Rupture dans la rupture. Nicolas Sarkozy veut "moraliser le capitalisme". Profondément choqué que des dirigeants puissent s'offrir des parachutes dorés, il promet de les supprimer dare-dare... dès qu'il sera élu président de la République, dans le courant de l'été 2007. Retour vers le futur...
Scandalisé. Le 19 avril 2007, Sarkozy promet : "Je veux parler à la France qui n'a pas de stock-options ni de parachutes en or, mais qui travaille dur pour faire vivre sa famille [...] J'en ai assez que certains pensent qu'on doit être récompensé, y compris quand on a échoué. Et si je suis élu président de la république, je ferai voter dès l'été 2007 une loi qui interdira la pratique détestable des Golden parachutes parce que c'est contraire aux valeurs qui sont les miennes".
Révolté. Le 29 mai 2007, Sarkozy rassure : "La pensée unique ne croyait pas à l'interdiction des parachutes dorés. Cette interdiction je l'ai promise, je vais donc la mettre en oeuvre, parce c'est contraire à l'éthique du capitalisme. Je veux moraliser le capitalisme français".

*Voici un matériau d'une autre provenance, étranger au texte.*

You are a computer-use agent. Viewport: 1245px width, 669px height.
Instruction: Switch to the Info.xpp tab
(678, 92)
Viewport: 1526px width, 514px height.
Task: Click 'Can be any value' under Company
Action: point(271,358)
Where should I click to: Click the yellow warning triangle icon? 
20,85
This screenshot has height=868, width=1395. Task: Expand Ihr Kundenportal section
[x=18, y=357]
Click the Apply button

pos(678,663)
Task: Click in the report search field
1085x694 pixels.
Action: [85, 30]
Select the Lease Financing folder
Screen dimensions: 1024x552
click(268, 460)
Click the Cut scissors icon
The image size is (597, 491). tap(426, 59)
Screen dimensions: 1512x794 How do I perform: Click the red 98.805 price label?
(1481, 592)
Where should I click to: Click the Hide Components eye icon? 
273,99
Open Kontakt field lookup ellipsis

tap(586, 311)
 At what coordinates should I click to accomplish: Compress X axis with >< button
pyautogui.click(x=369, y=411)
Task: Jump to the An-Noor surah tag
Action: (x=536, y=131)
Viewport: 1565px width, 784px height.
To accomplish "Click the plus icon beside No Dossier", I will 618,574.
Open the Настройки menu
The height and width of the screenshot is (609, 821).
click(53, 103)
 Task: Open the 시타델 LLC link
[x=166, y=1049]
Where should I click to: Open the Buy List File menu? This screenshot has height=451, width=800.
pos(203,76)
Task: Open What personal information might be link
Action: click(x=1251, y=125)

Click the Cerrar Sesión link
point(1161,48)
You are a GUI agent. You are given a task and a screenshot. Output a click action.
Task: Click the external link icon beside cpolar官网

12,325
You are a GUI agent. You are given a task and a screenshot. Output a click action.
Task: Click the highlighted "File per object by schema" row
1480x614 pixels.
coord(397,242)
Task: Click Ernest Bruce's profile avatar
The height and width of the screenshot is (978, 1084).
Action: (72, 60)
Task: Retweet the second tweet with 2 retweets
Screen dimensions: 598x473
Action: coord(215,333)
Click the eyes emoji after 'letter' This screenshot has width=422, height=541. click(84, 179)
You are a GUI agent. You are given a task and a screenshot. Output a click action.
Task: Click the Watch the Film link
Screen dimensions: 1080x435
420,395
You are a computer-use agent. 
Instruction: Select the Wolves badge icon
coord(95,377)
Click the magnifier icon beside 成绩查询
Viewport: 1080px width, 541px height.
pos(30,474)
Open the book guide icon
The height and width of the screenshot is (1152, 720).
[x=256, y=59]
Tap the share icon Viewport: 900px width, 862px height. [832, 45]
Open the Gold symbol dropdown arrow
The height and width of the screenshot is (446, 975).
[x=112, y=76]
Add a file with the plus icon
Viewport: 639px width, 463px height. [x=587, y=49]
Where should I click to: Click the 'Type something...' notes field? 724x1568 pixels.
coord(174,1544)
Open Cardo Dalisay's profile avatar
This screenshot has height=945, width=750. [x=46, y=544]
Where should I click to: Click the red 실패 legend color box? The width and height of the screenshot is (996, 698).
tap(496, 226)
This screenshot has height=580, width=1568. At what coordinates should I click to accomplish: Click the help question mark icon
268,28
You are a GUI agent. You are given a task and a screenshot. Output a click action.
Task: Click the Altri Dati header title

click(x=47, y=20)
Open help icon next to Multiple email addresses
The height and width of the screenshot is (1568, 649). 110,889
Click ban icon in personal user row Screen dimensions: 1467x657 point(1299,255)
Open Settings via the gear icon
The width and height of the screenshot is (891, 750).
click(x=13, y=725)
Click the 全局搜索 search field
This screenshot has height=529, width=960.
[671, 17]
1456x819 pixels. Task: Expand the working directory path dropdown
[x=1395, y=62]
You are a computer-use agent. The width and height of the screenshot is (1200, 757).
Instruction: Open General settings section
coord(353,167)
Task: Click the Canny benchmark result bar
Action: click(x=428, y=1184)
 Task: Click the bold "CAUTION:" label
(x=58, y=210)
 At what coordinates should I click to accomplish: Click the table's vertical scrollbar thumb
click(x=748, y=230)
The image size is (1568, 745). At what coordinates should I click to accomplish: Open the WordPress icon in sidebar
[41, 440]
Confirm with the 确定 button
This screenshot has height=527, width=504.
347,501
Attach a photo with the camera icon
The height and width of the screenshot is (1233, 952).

En 2008, il dénonce. En 2009, il critique... Et en 2012, il fera quoi ? La "pensée unique" en frémit d'avance, Thierry Morin en tête, ex PDG de Valeo qui vient de prendre la tangente avec un chèque de 3,2 millions d'euros en poche... Jean-Paul Béchat (Safran) : 4,1 millions d'euros... Frédéric Rose (Thomson) : 2 millions d'euros... etc.
Vidéo envoyée par asi
Paradis fiscaux, fonds spéculatifs, stock-options, parachutes dorés... Le sommet du G20 qui s'est déroulé cette semaine à Londres clôt plusieurs semaines d'initiatives diverses pour tenter de régler la crise financière. Mais qu'est-ce qui relève du bluff, de la gesticulation, de l'intox ? En France, Nicolas Sarkozy est passé maître dans l'art de promettre des réformes qu'il ne mettra jamais en place.